Dann meinte er, selten eine so bodenlose Unterstellung gehört zu haben. Seine
Frau könne sehr wahrscheinlich für Aufklärung sorgen. Von ihr sei das alles ja
ausgegangen.
    Perec blinzelte ungläubig. Ihre Frau weiß davon?
    Natürlich. Ich habe keinerlei Geheimnisse vor ihr. Fragen Sie sie!

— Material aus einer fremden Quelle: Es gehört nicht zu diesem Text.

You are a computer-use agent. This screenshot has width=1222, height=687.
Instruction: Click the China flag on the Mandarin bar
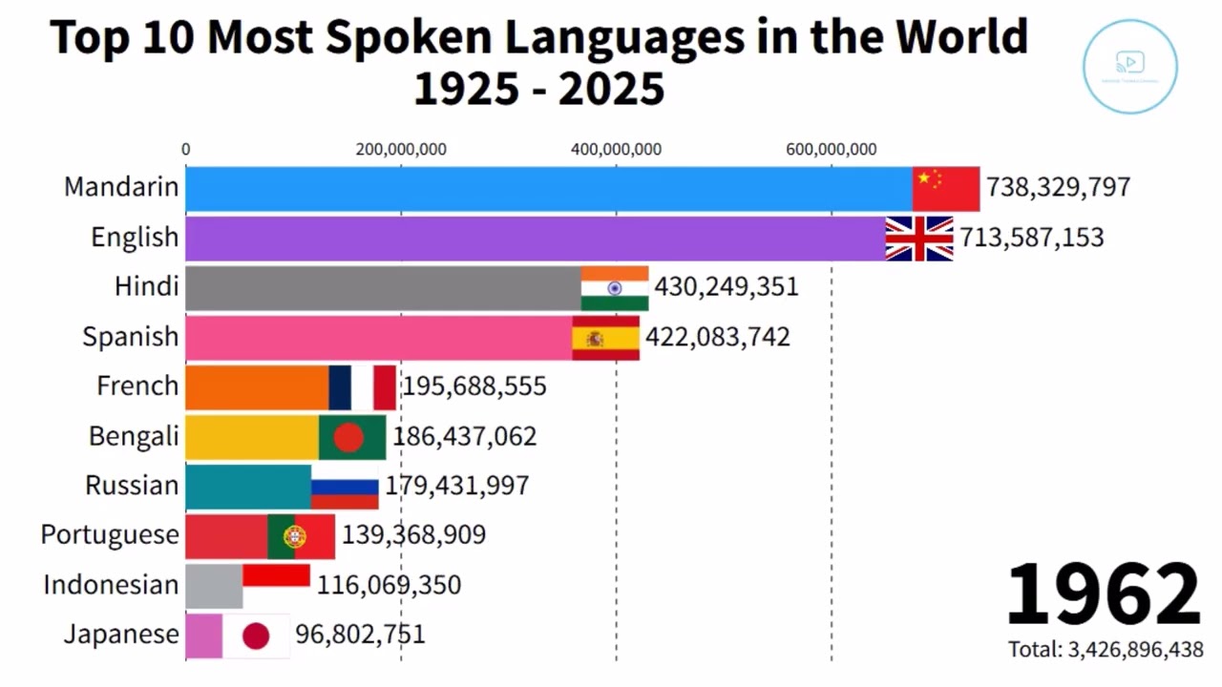coord(945,188)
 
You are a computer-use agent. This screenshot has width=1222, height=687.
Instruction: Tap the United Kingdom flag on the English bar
coord(918,239)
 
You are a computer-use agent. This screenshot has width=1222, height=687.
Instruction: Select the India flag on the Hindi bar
coord(614,288)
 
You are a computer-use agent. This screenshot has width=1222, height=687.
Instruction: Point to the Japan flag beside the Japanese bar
coord(256,635)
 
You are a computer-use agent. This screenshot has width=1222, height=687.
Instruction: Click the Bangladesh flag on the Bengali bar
coord(351,437)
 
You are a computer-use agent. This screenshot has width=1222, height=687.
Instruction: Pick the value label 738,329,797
coord(1058,187)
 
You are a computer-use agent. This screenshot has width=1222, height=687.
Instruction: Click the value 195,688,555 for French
coord(474,386)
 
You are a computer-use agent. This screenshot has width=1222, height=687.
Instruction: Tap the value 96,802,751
coord(360,635)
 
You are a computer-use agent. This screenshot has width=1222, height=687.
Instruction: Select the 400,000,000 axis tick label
coord(616,149)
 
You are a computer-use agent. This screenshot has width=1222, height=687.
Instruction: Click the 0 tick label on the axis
coord(185,149)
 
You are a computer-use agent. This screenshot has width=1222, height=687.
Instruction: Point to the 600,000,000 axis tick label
coord(831,149)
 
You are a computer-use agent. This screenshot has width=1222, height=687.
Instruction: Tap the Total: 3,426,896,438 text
coord(1106,650)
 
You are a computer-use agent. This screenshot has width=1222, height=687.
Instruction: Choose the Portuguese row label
coord(109,535)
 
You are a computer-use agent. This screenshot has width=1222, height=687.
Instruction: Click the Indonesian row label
coord(111,585)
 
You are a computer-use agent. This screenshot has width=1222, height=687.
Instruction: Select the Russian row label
coord(132,486)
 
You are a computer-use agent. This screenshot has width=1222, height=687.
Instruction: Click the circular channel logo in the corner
coord(1129,66)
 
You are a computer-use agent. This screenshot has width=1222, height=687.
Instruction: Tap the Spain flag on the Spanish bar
coord(605,338)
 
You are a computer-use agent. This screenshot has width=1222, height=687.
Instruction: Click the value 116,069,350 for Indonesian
coord(389,585)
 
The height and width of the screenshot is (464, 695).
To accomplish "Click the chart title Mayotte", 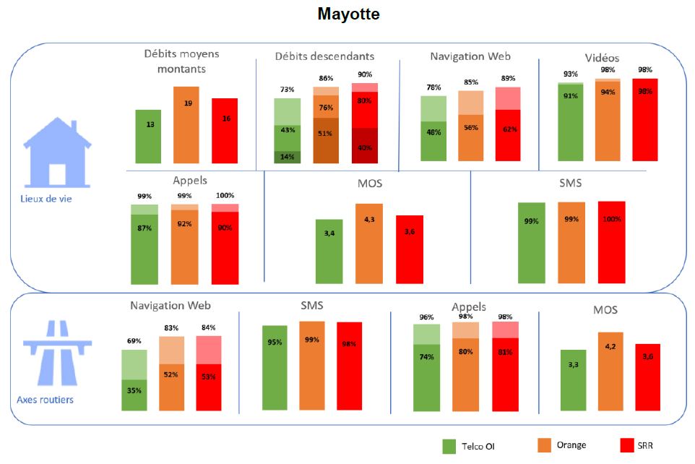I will click(x=348, y=14).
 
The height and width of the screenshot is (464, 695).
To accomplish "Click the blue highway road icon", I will click(x=55, y=354).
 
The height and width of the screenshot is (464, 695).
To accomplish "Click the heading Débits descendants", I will click(x=324, y=56).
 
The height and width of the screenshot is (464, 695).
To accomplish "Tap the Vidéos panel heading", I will click(x=602, y=58).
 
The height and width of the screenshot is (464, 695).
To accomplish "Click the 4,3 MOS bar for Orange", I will click(x=369, y=244).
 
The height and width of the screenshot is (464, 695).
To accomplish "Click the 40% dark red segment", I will click(x=365, y=147).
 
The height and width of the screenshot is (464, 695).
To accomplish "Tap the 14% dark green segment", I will click(x=287, y=157).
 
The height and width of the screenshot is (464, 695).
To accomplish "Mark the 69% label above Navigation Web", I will click(x=134, y=340).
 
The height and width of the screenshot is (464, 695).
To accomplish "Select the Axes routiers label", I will click(x=45, y=399).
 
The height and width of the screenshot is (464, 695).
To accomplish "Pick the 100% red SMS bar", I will click(x=611, y=242).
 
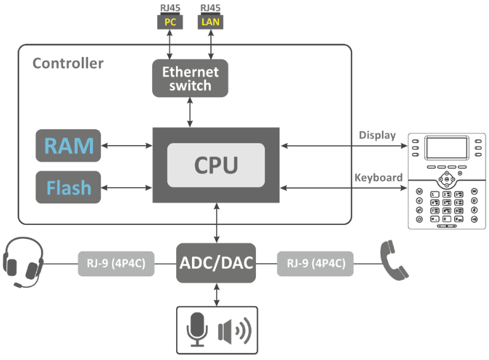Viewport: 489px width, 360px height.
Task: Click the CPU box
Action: pos(216,165)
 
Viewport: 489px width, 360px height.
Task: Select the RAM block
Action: pos(68,145)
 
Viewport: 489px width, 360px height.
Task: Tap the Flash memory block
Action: pos(68,187)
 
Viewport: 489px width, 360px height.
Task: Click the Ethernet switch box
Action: pos(190,78)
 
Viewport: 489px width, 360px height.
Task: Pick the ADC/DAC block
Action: pos(215,262)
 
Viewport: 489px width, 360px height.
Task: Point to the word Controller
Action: pos(68,63)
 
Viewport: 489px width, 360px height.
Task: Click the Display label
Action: pos(377,135)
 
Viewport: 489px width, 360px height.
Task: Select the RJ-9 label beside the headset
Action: pos(117,263)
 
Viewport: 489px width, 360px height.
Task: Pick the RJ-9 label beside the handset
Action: pos(315,263)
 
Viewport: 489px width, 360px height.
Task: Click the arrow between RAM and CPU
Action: pos(127,146)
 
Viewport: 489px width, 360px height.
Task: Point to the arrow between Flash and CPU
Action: pos(127,188)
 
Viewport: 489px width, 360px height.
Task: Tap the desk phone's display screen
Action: pos(447,148)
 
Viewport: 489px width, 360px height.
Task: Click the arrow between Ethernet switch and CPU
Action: pos(191,112)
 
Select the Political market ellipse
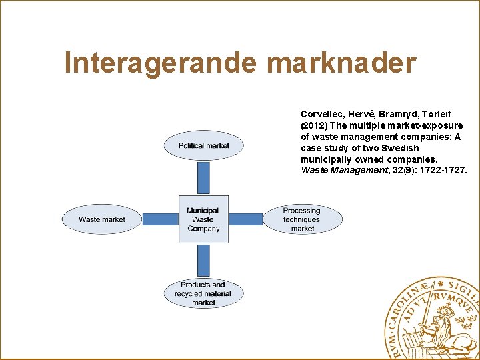click(203, 145)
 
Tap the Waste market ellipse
click(102, 219)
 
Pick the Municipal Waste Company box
click(203, 219)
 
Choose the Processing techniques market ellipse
click(303, 219)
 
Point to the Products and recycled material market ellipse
click(203, 293)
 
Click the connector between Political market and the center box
click(203, 177)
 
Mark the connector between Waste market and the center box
click(160, 219)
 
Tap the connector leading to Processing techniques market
click(246, 219)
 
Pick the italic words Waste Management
click(340, 170)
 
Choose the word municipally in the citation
click(326, 159)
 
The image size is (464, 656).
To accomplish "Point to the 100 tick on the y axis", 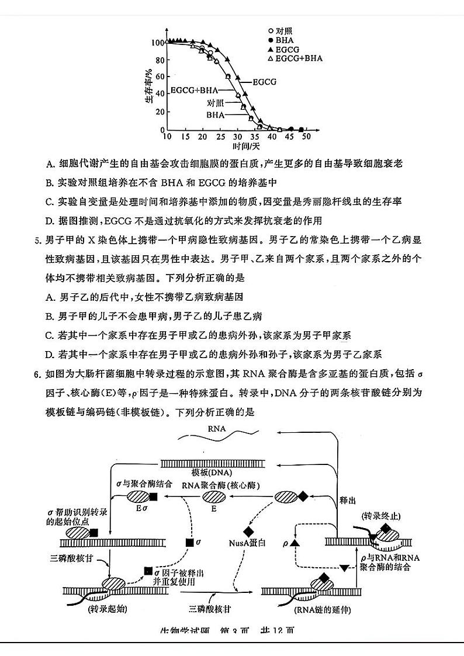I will point(157,43).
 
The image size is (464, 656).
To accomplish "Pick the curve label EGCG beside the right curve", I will point(264,82).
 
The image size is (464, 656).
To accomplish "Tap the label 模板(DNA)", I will point(212,472).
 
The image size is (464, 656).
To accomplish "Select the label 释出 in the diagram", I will point(348,501).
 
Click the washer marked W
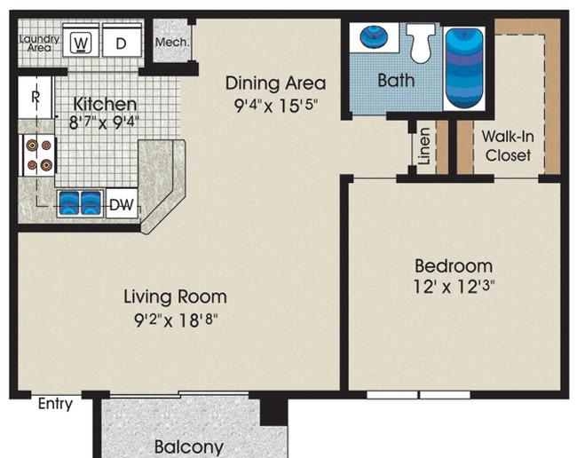81,40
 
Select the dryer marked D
122,40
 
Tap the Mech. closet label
172,43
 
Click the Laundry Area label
39,43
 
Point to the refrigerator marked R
36,97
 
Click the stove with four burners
39,155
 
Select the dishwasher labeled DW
122,204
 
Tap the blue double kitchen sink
81,202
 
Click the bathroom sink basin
373,36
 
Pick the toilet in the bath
421,43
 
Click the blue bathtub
464,69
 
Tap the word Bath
396,80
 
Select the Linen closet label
424,146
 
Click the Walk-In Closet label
508,146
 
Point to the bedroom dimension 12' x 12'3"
454,286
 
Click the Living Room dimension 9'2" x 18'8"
176,320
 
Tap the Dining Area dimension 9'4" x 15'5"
276,106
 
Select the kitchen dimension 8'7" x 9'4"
104,122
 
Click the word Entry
55,404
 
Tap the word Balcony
189,446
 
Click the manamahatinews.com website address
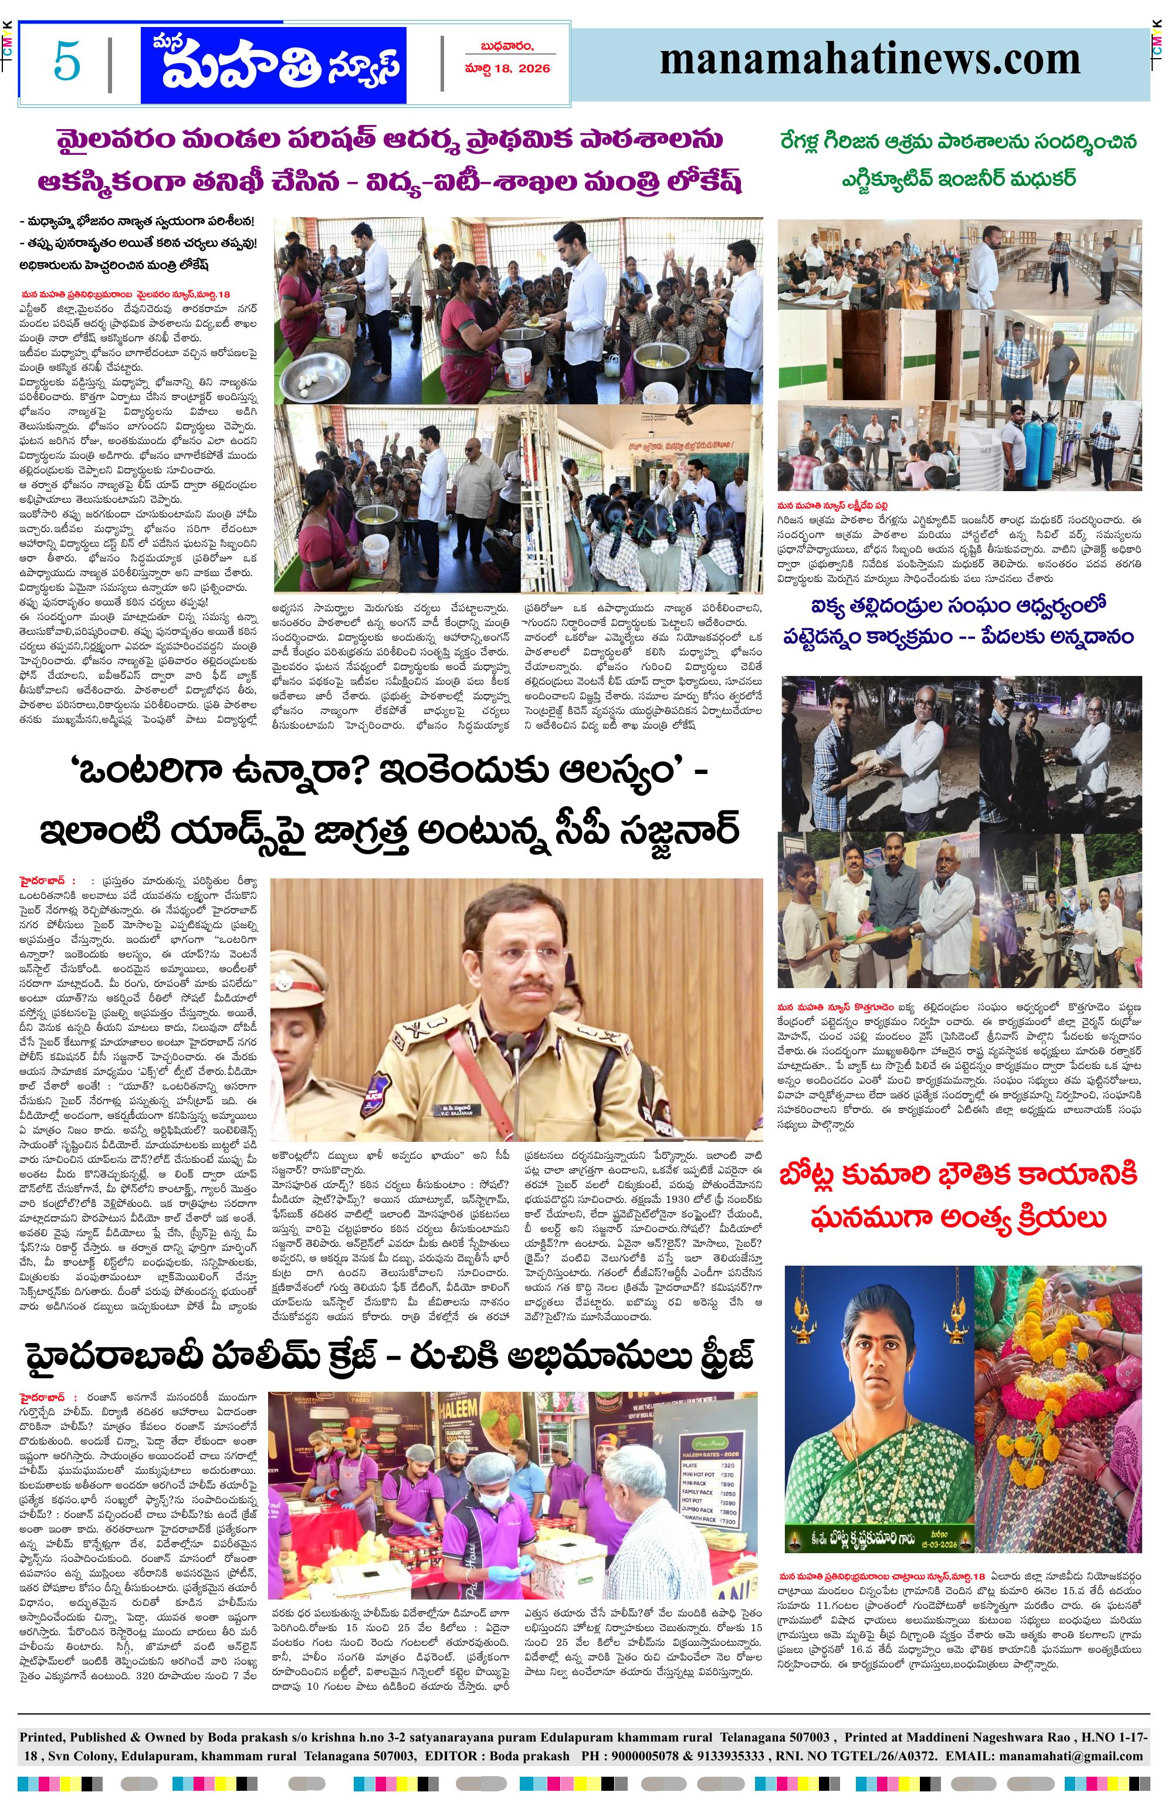(869, 60)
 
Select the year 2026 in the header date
(534, 68)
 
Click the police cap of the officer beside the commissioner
(300, 977)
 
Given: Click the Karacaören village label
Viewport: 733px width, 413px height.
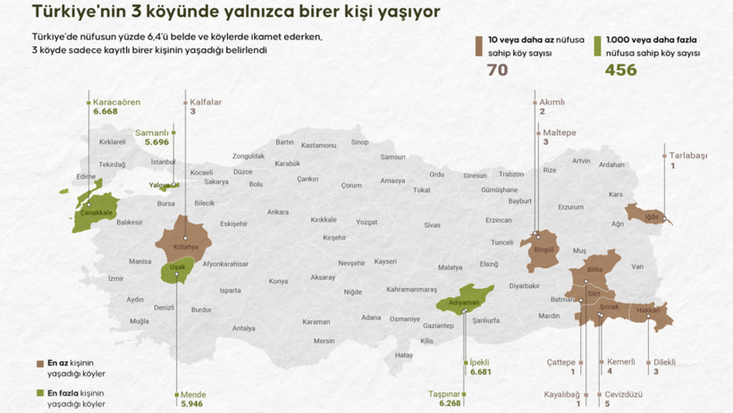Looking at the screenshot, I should pos(116,103).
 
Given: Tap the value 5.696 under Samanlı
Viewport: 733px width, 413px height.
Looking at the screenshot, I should pos(156,142).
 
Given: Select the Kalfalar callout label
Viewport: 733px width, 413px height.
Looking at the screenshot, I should pos(206,103).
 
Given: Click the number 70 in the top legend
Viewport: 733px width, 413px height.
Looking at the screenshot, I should pos(497,70).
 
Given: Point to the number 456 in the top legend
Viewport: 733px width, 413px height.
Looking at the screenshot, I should pos(621,70).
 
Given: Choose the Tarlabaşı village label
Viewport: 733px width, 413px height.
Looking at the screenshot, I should pos(688,156).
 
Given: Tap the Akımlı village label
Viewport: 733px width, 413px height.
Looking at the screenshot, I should pos(552,103).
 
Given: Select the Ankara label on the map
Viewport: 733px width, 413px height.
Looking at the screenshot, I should pos(278,212).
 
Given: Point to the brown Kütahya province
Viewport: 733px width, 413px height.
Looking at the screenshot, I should pos(185,237).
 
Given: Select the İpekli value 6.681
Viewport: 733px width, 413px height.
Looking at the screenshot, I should pos(480,372).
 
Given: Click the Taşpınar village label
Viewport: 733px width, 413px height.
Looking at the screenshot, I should pos(444,393).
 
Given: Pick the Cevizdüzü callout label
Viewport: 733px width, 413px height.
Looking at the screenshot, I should pos(624,393).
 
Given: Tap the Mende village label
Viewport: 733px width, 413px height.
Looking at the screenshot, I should pos(193,394).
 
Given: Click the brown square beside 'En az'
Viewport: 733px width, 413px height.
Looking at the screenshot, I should pos(40,364).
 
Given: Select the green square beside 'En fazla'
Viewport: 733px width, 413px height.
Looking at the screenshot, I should pos(40,393).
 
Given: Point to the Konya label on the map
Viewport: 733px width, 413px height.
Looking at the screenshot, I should pos(279,281).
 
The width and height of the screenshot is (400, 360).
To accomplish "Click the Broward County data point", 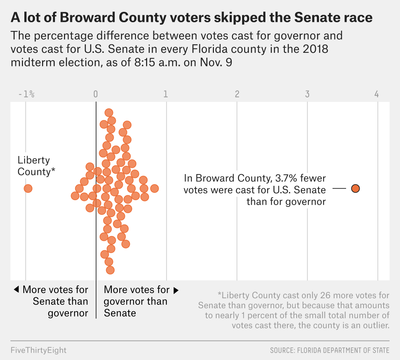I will tap(355, 188).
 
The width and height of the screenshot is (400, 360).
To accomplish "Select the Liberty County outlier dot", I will tap(28, 188).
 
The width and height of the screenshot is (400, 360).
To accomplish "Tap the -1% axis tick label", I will tap(26, 94).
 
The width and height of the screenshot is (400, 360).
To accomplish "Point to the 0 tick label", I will tap(96, 94).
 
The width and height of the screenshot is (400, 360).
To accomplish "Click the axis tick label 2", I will tap(237, 94).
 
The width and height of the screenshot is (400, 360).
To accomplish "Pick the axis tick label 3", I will tap(307, 94).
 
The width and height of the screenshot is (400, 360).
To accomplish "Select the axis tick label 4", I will tap(377, 94).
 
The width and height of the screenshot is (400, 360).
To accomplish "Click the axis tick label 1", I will tap(166, 94).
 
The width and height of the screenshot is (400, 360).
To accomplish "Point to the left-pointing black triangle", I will tap(16, 289).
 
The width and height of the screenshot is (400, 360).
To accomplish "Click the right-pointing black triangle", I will tap(176, 290).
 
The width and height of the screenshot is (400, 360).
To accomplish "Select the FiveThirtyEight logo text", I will tap(39, 350).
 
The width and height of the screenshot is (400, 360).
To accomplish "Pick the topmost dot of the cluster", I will tap(109, 113).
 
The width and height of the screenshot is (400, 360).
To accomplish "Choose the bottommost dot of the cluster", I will tap(110, 270).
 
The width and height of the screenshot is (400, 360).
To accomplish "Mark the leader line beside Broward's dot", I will tap(339, 188).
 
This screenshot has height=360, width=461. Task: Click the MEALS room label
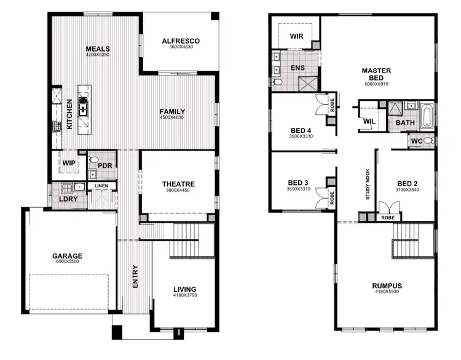point(97,48)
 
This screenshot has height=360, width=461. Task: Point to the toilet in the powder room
point(93,162)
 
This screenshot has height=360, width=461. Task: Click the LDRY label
point(67,199)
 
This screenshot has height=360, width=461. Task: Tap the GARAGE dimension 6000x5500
point(67,262)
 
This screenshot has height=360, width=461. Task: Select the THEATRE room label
point(178,184)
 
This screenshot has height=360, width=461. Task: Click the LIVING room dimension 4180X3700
point(184,296)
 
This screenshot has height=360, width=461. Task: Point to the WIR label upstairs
point(296,36)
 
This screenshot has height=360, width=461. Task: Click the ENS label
point(297,69)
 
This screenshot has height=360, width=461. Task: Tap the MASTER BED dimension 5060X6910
point(377,84)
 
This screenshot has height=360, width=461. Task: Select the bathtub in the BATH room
point(426,114)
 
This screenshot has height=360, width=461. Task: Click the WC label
point(416,141)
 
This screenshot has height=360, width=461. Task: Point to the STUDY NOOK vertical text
point(368,184)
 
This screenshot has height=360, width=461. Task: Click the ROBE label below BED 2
point(388,217)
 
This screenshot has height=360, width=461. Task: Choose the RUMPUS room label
point(387,286)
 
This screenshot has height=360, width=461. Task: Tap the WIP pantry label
point(69,163)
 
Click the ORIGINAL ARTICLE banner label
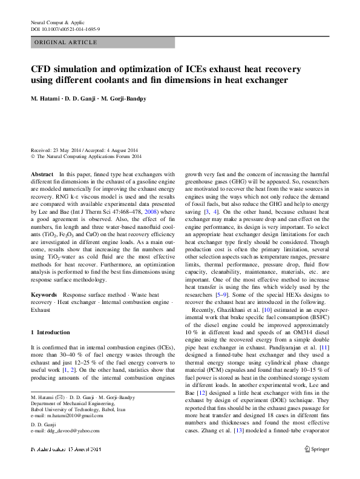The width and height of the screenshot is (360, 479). click(x=65, y=42)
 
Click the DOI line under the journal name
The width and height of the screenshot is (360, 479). click(x=65, y=28)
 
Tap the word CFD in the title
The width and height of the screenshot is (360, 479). click(x=42, y=69)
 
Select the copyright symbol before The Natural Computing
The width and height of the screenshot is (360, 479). click(x=33, y=157)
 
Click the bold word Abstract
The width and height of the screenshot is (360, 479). click(x=42, y=173)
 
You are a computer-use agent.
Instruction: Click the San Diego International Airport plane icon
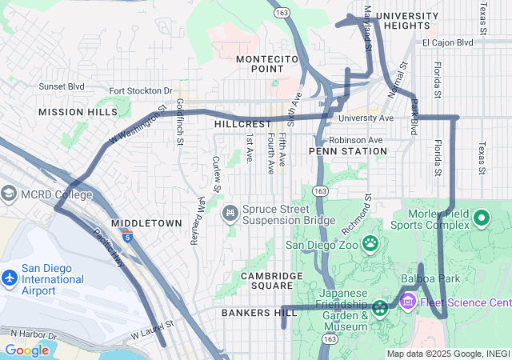(10, 278)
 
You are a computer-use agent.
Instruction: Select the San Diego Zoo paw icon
(371, 242)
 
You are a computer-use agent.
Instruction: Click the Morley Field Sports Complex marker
(482, 217)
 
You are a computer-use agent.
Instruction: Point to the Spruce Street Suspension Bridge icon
(230, 212)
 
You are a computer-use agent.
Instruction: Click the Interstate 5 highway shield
(127, 236)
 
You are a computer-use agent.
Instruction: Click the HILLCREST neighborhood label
(243, 125)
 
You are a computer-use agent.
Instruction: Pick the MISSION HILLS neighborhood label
(77, 112)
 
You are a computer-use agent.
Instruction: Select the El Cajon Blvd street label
(448, 42)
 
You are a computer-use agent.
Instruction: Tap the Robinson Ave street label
(357, 139)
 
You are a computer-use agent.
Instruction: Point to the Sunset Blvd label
(62, 86)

    Perec war aus dem Konzept, er verließ den Raum, rauchte
eine Zigarette, nahm vor Ungeduld nur drei Züge und konfrontierte Ellie mit der
Aussage ihres Gatten. Ellie verhielt sich reizend wie immer und bestätigte
Pierres Angaben. Es sei nämlich so gewesen: Anfang Februar habe Blanche sich
schriftlich bei ihr entschuldigt. Ihr tue leid, was sie gesagt habe, sie wisse
nicht mehr weiter und bitte darum, entweder wieder im Hotel arbeiten zu dürfen
oder ein Zeugnis zu bekommen, damit sie sich anderswo um eine Stelle bewerben
könne.
    Ellie, vielleicht, weil sie von Blanche als Jüdin beschimpft worden
war, wollte wie eine gute Christin reagieren und die mittellose Frau erneut als
Zimmermädchen beschäftigen. Pierre indes sei skeptisch, mehr als skeptisch
gewesen. So etwas bedeute nur neuen Ärger. Ihm ging Ellies Menschenliebe zu
weit. Eine Antisemitin unter seinem Dach zu beherbergen, war für seinen
Geschmack zuviel an edlem Trieb. Es kam zum Streit. Pierre setzte sich durch
mit dem Argument, daß er dieses Hotel leiten würde, es also einzig ihm oblag,
wen er einstellen würde und wen nicht.
    So war das, mon général . Wenigstens habe ich Pierre dazu bringen
können, die Miete für Blanches Wohnung auf ein halbes Jahr hin zu bezahlen.
    Ach so.
    Perec brauchte eine Weile, um sich das alles durch den Kopf gehen zu
lassen. Ellie, dachte er, ist schon eine fabelhafte Frau. Froh der Mann, der
sie an seiner Seite weiß. Und verflucht der Hundsfott, der dennoch zu einer
anderen geht. So war das also. Die beiden hatten alle Vorwürfe antizipiert und
sich gemeinschaftlich eine Geschichte zurechtgelegt. Was für eine
bewundernswerte Liebe. Was für ein verabscheuungswürdiger Abgrund.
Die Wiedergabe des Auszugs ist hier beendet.